In this notebook we,

* learned about the LDA model,
* generated some example LDA documents and their corresponding topic-mixtures,
* trained a SageMaker LDA model on a training set of documents and compared the learned model to the known model,
* created an inference endpoint,
* used the endpoint to infer the topic mixtures of a test input and analyzed the inference error.

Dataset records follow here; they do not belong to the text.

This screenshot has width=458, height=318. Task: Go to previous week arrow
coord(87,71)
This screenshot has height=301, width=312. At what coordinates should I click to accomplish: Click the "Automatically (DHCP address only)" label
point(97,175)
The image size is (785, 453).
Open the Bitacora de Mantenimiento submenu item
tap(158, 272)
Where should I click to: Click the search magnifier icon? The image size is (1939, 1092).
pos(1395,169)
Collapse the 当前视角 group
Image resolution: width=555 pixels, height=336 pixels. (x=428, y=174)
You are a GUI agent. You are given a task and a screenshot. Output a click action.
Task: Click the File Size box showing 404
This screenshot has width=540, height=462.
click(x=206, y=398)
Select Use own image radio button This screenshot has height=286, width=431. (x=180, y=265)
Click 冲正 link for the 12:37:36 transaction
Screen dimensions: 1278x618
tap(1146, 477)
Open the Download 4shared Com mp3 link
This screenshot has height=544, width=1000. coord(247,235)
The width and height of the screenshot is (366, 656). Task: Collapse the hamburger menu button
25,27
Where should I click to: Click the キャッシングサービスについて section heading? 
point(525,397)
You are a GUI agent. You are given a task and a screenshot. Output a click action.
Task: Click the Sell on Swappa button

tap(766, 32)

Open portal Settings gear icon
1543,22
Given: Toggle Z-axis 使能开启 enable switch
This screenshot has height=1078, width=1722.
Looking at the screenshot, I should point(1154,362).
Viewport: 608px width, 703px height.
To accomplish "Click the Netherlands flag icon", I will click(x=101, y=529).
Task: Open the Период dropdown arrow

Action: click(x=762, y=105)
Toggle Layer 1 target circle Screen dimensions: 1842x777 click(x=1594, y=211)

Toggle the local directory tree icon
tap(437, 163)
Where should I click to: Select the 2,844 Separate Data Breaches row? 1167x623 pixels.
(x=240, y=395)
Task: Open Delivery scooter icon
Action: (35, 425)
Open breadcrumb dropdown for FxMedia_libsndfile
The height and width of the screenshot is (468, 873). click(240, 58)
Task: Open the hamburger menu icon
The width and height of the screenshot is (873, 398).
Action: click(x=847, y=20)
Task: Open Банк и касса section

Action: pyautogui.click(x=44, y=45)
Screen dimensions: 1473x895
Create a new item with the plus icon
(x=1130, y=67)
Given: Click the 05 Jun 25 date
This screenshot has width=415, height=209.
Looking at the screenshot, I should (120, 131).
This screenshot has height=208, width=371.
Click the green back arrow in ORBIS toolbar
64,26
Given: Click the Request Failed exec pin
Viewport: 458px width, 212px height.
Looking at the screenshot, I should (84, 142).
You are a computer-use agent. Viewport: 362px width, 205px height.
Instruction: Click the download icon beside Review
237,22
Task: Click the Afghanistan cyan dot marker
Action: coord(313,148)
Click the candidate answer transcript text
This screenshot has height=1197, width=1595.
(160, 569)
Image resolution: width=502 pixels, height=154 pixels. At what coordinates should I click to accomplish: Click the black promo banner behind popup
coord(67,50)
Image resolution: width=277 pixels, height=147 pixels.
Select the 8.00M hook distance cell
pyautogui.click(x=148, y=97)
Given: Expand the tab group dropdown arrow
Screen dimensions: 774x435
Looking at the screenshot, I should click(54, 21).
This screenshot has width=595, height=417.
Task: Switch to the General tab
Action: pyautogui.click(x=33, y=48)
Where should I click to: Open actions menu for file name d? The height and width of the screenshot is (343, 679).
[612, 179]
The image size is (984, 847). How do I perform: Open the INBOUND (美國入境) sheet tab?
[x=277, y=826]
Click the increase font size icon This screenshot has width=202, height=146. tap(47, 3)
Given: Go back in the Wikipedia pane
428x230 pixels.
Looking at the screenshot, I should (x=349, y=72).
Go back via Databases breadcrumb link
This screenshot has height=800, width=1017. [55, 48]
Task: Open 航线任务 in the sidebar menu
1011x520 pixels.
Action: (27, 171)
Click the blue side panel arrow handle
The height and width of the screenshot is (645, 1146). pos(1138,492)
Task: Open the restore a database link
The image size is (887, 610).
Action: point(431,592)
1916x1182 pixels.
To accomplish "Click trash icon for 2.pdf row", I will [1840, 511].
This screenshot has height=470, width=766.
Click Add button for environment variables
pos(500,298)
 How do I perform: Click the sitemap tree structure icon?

There are several things to keep in mind when applying SageMaker LDA to real-word data such as a corpus of text documents. Note that input documents to the algorithm, both in training and inference, need to be vectors of integers representing word counts. Each index corresponds to a word in the corpus vocabulary. Therefore, one will need to "tokenize" their corpus vocabulary.

$$
\text{"cat"} \mapsto 0, \; \text{"dog"} \mapsto 1 \; \text{"bird"} \mapsto 2, \ldots
$$

Each text document then needs to be converted to a "bag-of-words" format document.

$$
w = \text{"cat bird bird bird cat"} \quad \longmapsto \quad w = [2, 0, 3, 0, \ldots, 0]
$$

Also note that many real-word applications have large vocabulary sizes. It may be necessary to represent the input documents in sparse format. Finally, the use of stemming and lemmatization in data preprocessing provides several benefits. Doing so can improve training and inference compute time since it reduces the effective vocabulary size. More importantly, though, it can improve the quality of learned topic-word probability matrices and inferred topic mixtures. For example, the words *"parliament"*, *"parliaments"*, *"parliamentary"*, *"parliament's"*, and *"parliamentarians"* are all essentially the same word, *"parliament"*, but with different conjugations. For the purposes of detecting topics, such as a *"politics"* or *governments"* topic, the inclusion of all five does not add much additional value as they all essentiall describe the same feature.